Lemur Indexing Applications


Contents

  1. BuildIndex
  2. BuildDocMgr
  3. BuildPropIndex
  4. IndriBuildIndex
  5. PassageIndexer
  6. IncIndexer
  7. IncPassageIndexer


1. BuildIndex

This application builds an Inv(FP)Index, KeyfileIncIndex, or IndriIndex for a collection of documents.

To use it, follow the general steps of running a lemur application.

The parameters are:

  1. index: name of the index table-of-content file without the .ifp extension. use full path information here to use index later from other directories. i.e. /lemur/indexes/myindex
  2. indexType: the type of the index you want to build
    • inv for Inv (.inv) or InvFP (.ifp)
    • key for KeyfileIncIndex (.key)
    • indri for IndriIndex (.ind)
  3. memory: memory (in bytes) of Inv(FP)PushIndex (def = 96000000).
  4. position: store position information (def = 1), applicable only for inv indexes. Keyfile and Indri always store positions.
  5. stopwords: name of file containing the stopword list.
  6. acronyms: name of file containing the acronym list, currently not supported by IndriIndex. These acronyms will still be indexed in lowercase by IndriIndex.
  7. countStopWords: If true, count stopwords in document length.
  8. docFormat:
    • trec for standard TREC formatted documents
    • web for web TREC formatted documents
    • chinese for segmented Chinese text (TREC format, GB encoding)
    • chinesechar for unsegmented Chinese text (TREC format, GB encoding)
    • arabic for Arabic text (TREC format, Windows CP1256 encoding)
  9. stemmer:
    • porter Porter stemmer.
    • krovetz Krovetz stemmer, requires additional parameters
      1. KstemmerDir: Path to directory of data files used by Krovetz's stemmer.
    • arabic arabic stemmer, requires additional parameters
      1. arabicStemDir: Path to directory of data files used by the Arabic stemmers.
      2. arabicStemFunc: Which stemming algorithm to apply, one of:
        • arabic_stop : arabic_stop
        • arabic_norm2 : table normalization
        • arabic_norm2_stop : table normalization with stopping
        • arabic_light10 : light9 plus ll prefix
        • arabic_light10_stop : light10 and remove stop words
  10. dataFiles: name of file containing list of datafiles to index.

2. BuildDocMgr

BuildDocMgr builds a document manager. A DocumentManager is necessary for later retrieval the original documents in an index. Builds an inverted index simultaneously if an index name is provided.
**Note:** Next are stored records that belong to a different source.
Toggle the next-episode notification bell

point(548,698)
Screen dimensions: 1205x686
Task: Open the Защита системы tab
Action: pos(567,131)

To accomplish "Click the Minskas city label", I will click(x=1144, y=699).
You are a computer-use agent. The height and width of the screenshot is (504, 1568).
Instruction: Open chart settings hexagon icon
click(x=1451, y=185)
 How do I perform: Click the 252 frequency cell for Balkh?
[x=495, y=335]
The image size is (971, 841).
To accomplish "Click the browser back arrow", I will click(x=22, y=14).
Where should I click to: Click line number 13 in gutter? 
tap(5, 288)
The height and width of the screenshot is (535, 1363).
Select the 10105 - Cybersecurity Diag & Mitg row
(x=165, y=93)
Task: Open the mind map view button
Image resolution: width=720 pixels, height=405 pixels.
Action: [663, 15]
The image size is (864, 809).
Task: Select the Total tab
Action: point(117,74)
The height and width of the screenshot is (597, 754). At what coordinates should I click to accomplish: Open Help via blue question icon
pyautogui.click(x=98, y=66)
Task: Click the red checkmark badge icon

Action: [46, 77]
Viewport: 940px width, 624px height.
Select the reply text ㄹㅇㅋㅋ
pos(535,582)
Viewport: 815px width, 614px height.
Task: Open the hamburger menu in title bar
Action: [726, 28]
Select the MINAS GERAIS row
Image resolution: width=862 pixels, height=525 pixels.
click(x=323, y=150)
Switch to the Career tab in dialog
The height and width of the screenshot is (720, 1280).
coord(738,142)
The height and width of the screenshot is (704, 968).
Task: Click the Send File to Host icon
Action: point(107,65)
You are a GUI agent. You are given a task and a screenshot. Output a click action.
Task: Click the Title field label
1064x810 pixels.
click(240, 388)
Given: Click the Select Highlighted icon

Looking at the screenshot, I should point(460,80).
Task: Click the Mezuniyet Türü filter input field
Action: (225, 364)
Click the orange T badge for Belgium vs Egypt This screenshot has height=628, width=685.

Summary of required parameters:

  1. manager:required name of the document manager (without extension)
  2. managerType:required name of the document manager type, one of flat (FlatfileDocMgr) bdm (KeyfileDocMgr) or elem (ElemDocMgr)
  3. docFormat:
    • trec for standard TREC formatted documents
    • web for web TREC formatted documents
    • chinese for segmented Chinese text (TREC format, GB encoding)
    • chinesechar for unsegmented Chinese text (TREC format, GB encoding)
    • arabic for Arabic text (TREC format, Windows CP1256 encoding)
  4. dataFiles: name of file containing list of names datafiles (one line per datafile name, use full path)
The following parameters are optional for building an index
  1. index: name of the index table-of-content file without any extension. use full path information here to use index later from other directories. i.e. /lemur/indexes/myindex
  2. indexType:the type of index to create, "key" (KeyfileIncIndex) or "inv" (Inv(FP)Index). default is inv
  3. memory: memory (in bytes) of Inv(FP)PushIndex (def = 96000000).
  4. position: store position information (def = 1).
  5. stopwords: name of file containing the stopword list. Words in this file should be one per line. If this parameter is not specified, all words are indexed.
  6. acronyms: name of file containing the acronym list.
  7. countStopWords: If true, count stopwords in document length.
  8. stemmer:
    • porter Porter stemmer.
    • krovetz Krovetz stemmer, requires additional parameters
      1. KstemmerDir: Path to directory of data files used by Krovetz's stemmer.
    • arabic arabic stemmer, requires additional parameters
      1. arabicStemDir: Path to directory of data files used by the Arabic stemmers.
      2. arabicStemFunc: Which stemming algorithm to apply, one of:
        • arabic_stop : arabic_stop
        • arabic_norm2 : table normalization
        • arabic_norm2_stop : table normalization with stopping
        • arabic_light10 : light9 plus ll prefix
        • arabic_light10_stop : light10 and remove stop words

3. BuildPropIndex

This application builds an InvFPIndex for a collection of documents with properties associated with terms.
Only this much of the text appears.